>> start

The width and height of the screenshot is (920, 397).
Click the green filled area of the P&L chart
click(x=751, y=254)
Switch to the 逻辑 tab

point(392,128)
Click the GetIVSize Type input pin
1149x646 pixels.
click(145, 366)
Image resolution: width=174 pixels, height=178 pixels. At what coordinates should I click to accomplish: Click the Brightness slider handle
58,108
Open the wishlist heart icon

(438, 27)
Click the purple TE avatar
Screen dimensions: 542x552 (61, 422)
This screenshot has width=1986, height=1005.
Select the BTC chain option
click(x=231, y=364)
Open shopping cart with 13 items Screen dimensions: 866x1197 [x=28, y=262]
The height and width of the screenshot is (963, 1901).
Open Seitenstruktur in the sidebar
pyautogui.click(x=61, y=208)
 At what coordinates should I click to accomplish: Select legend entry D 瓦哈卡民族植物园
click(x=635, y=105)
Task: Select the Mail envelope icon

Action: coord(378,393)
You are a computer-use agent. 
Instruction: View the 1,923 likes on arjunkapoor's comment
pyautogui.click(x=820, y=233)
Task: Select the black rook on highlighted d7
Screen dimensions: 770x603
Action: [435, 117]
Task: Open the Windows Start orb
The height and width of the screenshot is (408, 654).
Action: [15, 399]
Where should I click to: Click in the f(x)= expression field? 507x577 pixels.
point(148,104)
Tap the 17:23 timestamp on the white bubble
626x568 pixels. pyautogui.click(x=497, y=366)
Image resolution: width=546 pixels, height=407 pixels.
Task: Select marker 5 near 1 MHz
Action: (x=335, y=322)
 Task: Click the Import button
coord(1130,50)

>> end

WHAT YOU NEED TO DO ▸
Convert the lines above, starting with the one that contains "Task: Select the black rook on highlighted d7" and running through the final line, into a Markdown table. Use the columns "Row" and "Line", number the rows from 1, and leave out any blank lines.

FINISHED TASK ▸
| Row | Line |
|---|---|
| 1 | Task: Select the black rook on highlighted d7 |
| 2 | Screen dimensions: 770x603 |
| 3 | Action: [435, 117] |
| 4 | Task: Open the Windows Start orb |
| 5 | The height and width of the screenshot is (408, 654). |
| 6 | Action: [15, 399] |
| 7 | Where should I click to: Click in the f(x)= expression field? 507x577 pixels. |
| 8 | point(148,104) |
| 9 | Tap the 17:23 timestamp on the white bubble |
| 10 | 626x568 pixels. pyautogui.click(x=497, y=366) |
| 11 | Image resolution: width=546 pixels, height=407 pixels. |
| 12 | Task: Select marker 5 near 1 MHz |
| 13 | Action: (x=335, y=322) |
| 14 |  Task: Click the Import button |
| 15 | coord(1130,50) |